§ **What you will do**
Write out every line of the material below as a numbered list, omitting blank lines.

>> Begin Data supplied

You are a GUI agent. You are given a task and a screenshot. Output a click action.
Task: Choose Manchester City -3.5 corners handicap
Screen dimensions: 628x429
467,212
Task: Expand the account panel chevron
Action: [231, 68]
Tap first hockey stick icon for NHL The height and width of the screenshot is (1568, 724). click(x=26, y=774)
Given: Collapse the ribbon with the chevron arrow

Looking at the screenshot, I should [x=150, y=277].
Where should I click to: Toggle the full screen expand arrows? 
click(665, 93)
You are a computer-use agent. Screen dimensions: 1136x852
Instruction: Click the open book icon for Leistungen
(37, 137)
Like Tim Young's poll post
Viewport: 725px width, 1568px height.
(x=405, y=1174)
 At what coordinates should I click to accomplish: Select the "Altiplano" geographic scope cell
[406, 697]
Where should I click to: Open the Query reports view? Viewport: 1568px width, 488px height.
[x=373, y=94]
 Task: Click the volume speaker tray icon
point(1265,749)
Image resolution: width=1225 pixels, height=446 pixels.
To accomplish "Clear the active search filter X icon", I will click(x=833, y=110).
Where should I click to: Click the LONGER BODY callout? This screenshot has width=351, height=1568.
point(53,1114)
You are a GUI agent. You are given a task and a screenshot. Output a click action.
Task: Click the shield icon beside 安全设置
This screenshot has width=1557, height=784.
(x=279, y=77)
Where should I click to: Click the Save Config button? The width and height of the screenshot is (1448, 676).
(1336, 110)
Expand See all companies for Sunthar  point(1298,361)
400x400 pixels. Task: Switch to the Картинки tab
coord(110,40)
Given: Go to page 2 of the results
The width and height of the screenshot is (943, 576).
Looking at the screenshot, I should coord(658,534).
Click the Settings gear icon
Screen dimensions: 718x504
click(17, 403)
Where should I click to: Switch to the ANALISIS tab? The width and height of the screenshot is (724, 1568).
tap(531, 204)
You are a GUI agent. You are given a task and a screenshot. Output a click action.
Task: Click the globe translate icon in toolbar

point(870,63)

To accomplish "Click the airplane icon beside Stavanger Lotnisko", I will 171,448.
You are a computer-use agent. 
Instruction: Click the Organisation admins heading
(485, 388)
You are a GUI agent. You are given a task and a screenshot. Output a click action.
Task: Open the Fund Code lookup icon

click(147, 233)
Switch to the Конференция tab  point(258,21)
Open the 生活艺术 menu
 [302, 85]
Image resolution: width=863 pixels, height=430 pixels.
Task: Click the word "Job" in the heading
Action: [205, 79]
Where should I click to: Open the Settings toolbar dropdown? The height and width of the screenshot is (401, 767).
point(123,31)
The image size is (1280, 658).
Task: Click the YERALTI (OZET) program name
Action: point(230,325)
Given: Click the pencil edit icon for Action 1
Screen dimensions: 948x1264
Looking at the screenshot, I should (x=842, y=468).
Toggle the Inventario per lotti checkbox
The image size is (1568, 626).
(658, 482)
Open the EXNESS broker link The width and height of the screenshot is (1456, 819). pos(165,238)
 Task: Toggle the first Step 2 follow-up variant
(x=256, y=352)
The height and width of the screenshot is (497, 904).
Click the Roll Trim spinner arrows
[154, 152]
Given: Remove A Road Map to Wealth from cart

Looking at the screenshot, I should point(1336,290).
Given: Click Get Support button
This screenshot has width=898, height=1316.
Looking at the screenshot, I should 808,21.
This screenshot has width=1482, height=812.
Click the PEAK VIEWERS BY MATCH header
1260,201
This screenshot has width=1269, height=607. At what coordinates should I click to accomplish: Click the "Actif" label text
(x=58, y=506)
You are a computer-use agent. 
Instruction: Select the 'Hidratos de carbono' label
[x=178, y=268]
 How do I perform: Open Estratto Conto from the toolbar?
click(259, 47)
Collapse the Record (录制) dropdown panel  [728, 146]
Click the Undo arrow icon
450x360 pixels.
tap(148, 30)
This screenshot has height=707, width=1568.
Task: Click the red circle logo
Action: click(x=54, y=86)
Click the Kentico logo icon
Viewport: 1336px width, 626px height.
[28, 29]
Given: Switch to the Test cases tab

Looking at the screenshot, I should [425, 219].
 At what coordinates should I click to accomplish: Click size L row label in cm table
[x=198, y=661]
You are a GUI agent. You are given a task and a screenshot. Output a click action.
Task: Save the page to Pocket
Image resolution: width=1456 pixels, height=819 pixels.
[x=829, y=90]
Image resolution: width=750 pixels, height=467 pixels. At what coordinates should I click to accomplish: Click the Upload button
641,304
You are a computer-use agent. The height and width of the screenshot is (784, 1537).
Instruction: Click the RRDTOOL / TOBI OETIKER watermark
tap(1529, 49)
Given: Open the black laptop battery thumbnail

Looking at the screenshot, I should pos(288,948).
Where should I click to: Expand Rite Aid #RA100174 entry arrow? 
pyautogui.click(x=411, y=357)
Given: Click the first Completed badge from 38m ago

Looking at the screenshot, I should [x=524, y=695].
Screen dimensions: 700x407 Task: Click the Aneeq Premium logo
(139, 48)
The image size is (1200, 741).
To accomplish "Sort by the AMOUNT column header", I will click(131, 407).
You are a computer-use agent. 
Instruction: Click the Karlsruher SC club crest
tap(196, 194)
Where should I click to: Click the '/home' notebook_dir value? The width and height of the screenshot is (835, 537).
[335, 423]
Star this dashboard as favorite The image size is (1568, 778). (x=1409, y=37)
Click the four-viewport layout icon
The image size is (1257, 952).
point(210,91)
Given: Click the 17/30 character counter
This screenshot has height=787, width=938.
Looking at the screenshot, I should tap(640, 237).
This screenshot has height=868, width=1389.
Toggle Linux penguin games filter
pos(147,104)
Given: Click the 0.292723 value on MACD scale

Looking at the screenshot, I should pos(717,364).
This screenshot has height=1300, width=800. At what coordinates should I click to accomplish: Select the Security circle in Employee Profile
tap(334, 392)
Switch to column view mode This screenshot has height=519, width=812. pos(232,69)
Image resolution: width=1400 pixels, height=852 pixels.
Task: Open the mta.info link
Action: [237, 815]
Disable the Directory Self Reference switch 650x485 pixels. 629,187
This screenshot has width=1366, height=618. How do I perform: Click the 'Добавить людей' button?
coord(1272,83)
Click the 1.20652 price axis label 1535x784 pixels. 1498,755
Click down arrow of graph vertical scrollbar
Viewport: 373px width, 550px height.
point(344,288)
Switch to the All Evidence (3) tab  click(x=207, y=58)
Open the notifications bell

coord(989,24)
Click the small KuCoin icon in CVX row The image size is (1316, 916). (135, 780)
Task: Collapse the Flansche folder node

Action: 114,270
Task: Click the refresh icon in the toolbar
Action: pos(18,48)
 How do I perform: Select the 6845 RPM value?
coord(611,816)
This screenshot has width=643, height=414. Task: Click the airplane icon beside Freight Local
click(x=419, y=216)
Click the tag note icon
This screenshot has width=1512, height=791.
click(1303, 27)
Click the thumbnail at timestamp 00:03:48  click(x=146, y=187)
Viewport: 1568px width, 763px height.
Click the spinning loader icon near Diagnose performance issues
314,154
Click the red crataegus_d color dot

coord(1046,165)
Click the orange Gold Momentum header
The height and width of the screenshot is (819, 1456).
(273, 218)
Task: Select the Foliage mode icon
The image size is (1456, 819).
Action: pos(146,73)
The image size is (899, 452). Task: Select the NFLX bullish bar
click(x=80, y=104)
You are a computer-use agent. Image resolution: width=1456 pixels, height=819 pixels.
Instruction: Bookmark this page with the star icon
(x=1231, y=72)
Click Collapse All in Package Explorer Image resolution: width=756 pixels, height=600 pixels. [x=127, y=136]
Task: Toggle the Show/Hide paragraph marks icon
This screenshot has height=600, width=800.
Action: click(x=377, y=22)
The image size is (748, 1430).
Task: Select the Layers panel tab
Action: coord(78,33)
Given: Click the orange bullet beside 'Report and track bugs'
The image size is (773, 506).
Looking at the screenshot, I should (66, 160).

>> End Data supplied

§ **Result below**
1. You are a GUI agent. You are given a task and a screenshot. Output a click action.
2. Task: Choose Manchester City -3.5 corners handicap
3. Screen dimensions: 628x429
4. 467,212
5. Task: Expand the account panel chevron
6. Action: [231, 68]
7. Tap first hockey stick icon for NHL The height and width of the screenshot is (1568, 724). click(x=26, y=774)
8. Given: Collapse the ribbon with the chevron arrow
9. Looking at the screenshot, I should [x=150, y=277].
10. Where should I click to: Toggle the full screen expand arrows? 
11. click(665, 93)
12. You are a computer-use agent. Screen dimensions: 1136x852
13. Instruction: Click the open book icon for Leistungen
14. (37, 137)
15. Like Tim Young's poll post
16. Viewport: 725px width, 1568px height.
17. (x=405, y=1174)
18.  At what coordinates should I click to accomplish: Select the "Altiplano" geographic scope cell
19. [406, 697]
20. Where should I click to: Open the Query reports view? Viewport: 1568px width, 488px height.
21. [x=373, y=94]
22.  Task: Click the volume speaker tray icon
23. point(1265,749)
24. Image resolution: width=1225 pixels, height=446 pixels.
25. To accomplish "Clear the active search filter X icon", I will click(x=833, y=110).
26. Where should I click to: Click the LONGER BODY callout? This screenshot has width=351, height=1568.
27. point(53,1114)
28. You are a GUI agent. You are given a task and a screenshot. Output a click action.
29. Task: Click the shield icon beside 安全设置
30. This screenshot has width=1557, height=784.
31. (x=279, y=77)
32. Where should I click to: Click the Save Config button? The width and height of the screenshot is (1448, 676).
33. (1336, 110)
34. Expand See all companies for Sunthar  point(1298,361)
35. 400x400 pixels. Task: Switch to the Картинки tab
36. coord(110,40)
37. Given: Go to page 2 of the results
38. The width and height of the screenshot is (943, 576).
39. Looking at the screenshot, I should coord(658,534).
40. Click the Settings gear icon
41. Screen dimensions: 718x504
42. click(17, 403)
43. Where should I click to: Switch to the ANALISIS tab? The width and height of the screenshot is (724, 1568).
44. tap(531, 204)
45. You are a GUI agent. You are given a task and a screenshot. Output a click action.
46. Task: Click the globe translate icon in toolbar
47. point(870,63)
48. To accomplish "Click the airplane icon beside Stavanger Lotnisko", I will 171,448.
49. You are a computer-use agent. 
50. Instruction: Click the Organisation admins heading
51. (485, 388)
52. You are a GUI agent. You are given a task and a screenshot. Output a click action.
53. Task: Open the Fund Code lookup icon
54. click(147, 233)
55. Switch to the Конференция tab  point(258,21)
56. Open the 生活艺术 menu
57.  [302, 85]
58. Image resolution: width=863 pixels, height=430 pixels.
59. Task: Click the word "Job" in the heading
60. Action: [205, 79]
61. Where should I click to: Open the Settings toolbar dropdown? The height and width of the screenshot is (401, 767).
62. point(123,31)
63. The image size is (1280, 658).
64. Task: Click the YERALTI (OZET) program name
65. Action: point(230,325)
66. Given: Click the pencil edit icon for Action 1
67. Screen dimensions: 948x1264
68. Looking at the screenshot, I should (x=842, y=468).
69. Toggle the Inventario per lotti checkbox
70. The image size is (1568, 626).
71. (658, 482)
72. Open the EXNESS broker link The width and height of the screenshot is (1456, 819). pos(165,238)
73.  Task: Toggle the first Step 2 follow-up variant
74. (x=256, y=352)
75. The height and width of the screenshot is (497, 904).
76. Click the Roll Trim spinner arrows
77. [154, 152]
78. Given: Remove A Road Map to Wealth from cart
79. Looking at the screenshot, I should point(1336,290).
80. Given: Click Get Support button
81. This screenshot has width=898, height=1316.
82. Looking at the screenshot, I should 808,21.
83. This screenshot has width=1482, height=812.
84. Click the PEAK VIEWERS BY MATCH header
85. 1260,201
86. This screenshot has width=1269, height=607. At what coordinates should I click to accomplish: Click the "Actif" label text
87. (x=58, y=506)
88. You are a computer-use agent. 
89. Instruction: Select the 'Hidratos de carbono' label
90. [x=178, y=268]
91.  How do I perform: Open Estratto Conto from the toolbar?
92. click(259, 47)
93. Collapse the Record (录制) dropdown panel  [728, 146]
94. Click the Undo arrow icon
95. 450x360 pixels.
96. tap(148, 30)
97. This screenshot has height=707, width=1568.
98. Task: Click the red circle logo
99. Action: click(x=54, y=86)
100. Click the Kentico logo icon
101. Viewport: 1336px width, 626px height.
102. [28, 29]
103. Given: Switch to the Test cases tab
104. Looking at the screenshot, I should [425, 219].
105.  At what coordinates should I click to accomplish: Click size L row label in cm table
106. [x=198, y=661]
107. You are a GUI agent. You are given a task and a screenshot. Output a click action.
108. Task: Save the page to Pocket
109. Image resolution: width=1456 pixels, height=819 pixels.
110. [x=829, y=90]
111. Image resolution: width=750 pixels, height=467 pixels. At what coordinates should I click to accomplish: Click the Upload button
112. 641,304
113. You are a computer-use agent. The height and width of the screenshot is (784, 1537).
114. Instruction: Click the RRDTOOL / TOBI OETIKER watermark
115. tap(1529, 49)
116. Given: Open the black laptop battery thumbnail
117. Looking at the screenshot, I should pos(288,948).
118. Where should I click to: Expand Rite Aid #RA100174 entry arrow? 
119. pyautogui.click(x=411, y=357)
120. Given: Click the first Completed badge from 38m ago
121. Looking at the screenshot, I should [x=524, y=695].
122. Screen dimensions: 700x407 Task: Click the Aneeq Premium logo
123. (139, 48)
124. The image size is (1200, 741).
125. To accomplish "Sort by the AMOUNT column header", I will click(131, 407).
126. You are a computer-use agent. 
127. Instruction: Click the Karlsruher SC club crest
128. tap(196, 194)
129. Where should I click to: Click the '/home' notebook_dir value? The width and height of the screenshot is (835, 537).
130. [335, 423]
131. Star this dashboard as favorite The image size is (1568, 778). (x=1409, y=37)
132. Click the four-viewport layout icon
133. The image size is (1257, 952).
134. point(210,91)
135. Given: Click the 17/30 character counter
136. This screenshot has height=787, width=938.
137. Looking at the screenshot, I should tap(640, 237).
138. This screenshot has height=868, width=1389.
139. Toggle Linux penguin games filter
140. pos(147,104)
141. Given: Click the 0.292723 value on MACD scale
142. Looking at the screenshot, I should pos(717,364).
143. This screenshot has height=1300, width=800. At what coordinates should I click to accomplish: Select the Security circle in Employee Profile
144. tap(334, 392)
145. Switch to column view mode This screenshot has height=519, width=812. pos(232,69)
146. Image resolution: width=1400 pixels, height=852 pixels.
147. Task: Open the mta.info link
148. Action: [237, 815]
149. Disable the Directory Self Reference switch 650x485 pixels. 629,187
150. This screenshot has width=1366, height=618. How do I perform: Click the 'Добавить людей' button?
151. coord(1272,83)
152. Click the 1.20652 price axis label 1535x784 pixels. 1498,755
153. Click down arrow of graph vertical scrollbar
154. Viewport: 373px width, 550px height.
155. point(344,288)
156. Switch to the All Evidence (3) tab  click(x=207, y=58)
157. Open the notifications bell
158. coord(989,24)
159. Click the small KuCoin icon in CVX row The image size is (1316, 916). (135, 780)
160. Task: Collapse the Flansche folder node
161. Action: 114,270
162. Task: Click the refresh icon in the toolbar
163. Action: pos(18,48)
164.  How do I perform: Select the 6845 RPM value?
165. coord(611,816)
166. This screenshot has width=643, height=414. Task: Click the airplane icon beside Freight Local
167. click(x=419, y=216)
168. Click the tag note icon
169. This screenshot has width=1512, height=791.
170. click(1303, 27)
171. Click the thumbnail at timestamp 00:03:48  click(x=146, y=187)
172. Viewport: 1568px width, 763px height.
173. Click the spinning loader icon near Diagnose performance issues
174. 314,154
175. Click the red crataegus_d color dot
176. coord(1046,165)
177. Click the orange Gold Momentum header
178. The height and width of the screenshot is (819, 1456).
179. (273, 218)
180. Task: Select the Foliage mode icon
181. The image size is (1456, 819).
182. Action: pos(146,73)
183. The image size is (899, 452). Task: Select the NFLX bullish bar
184. click(x=80, y=104)
185. You are a computer-use agent. Image resolution: width=1456 pixels, height=819 pixels.
186. Instruction: Bookmark this page with the star icon
187. (x=1231, y=72)
188. Click Collapse All in Package Explorer Image resolution: width=756 pixels, height=600 pixels. [x=127, y=136]
189. Task: Toggle the Show/Hide paragraph marks icon
190. This screenshot has height=600, width=800.
191. Action: click(x=377, y=22)
192. The image size is (748, 1430).
193. Task: Select the Layers panel tab
194. Action: coord(78,33)
195. Given: Click the orange bullet beside 'Report and track bugs'
196. The image size is (773, 506).
197. Looking at the screenshot, I should (66, 160).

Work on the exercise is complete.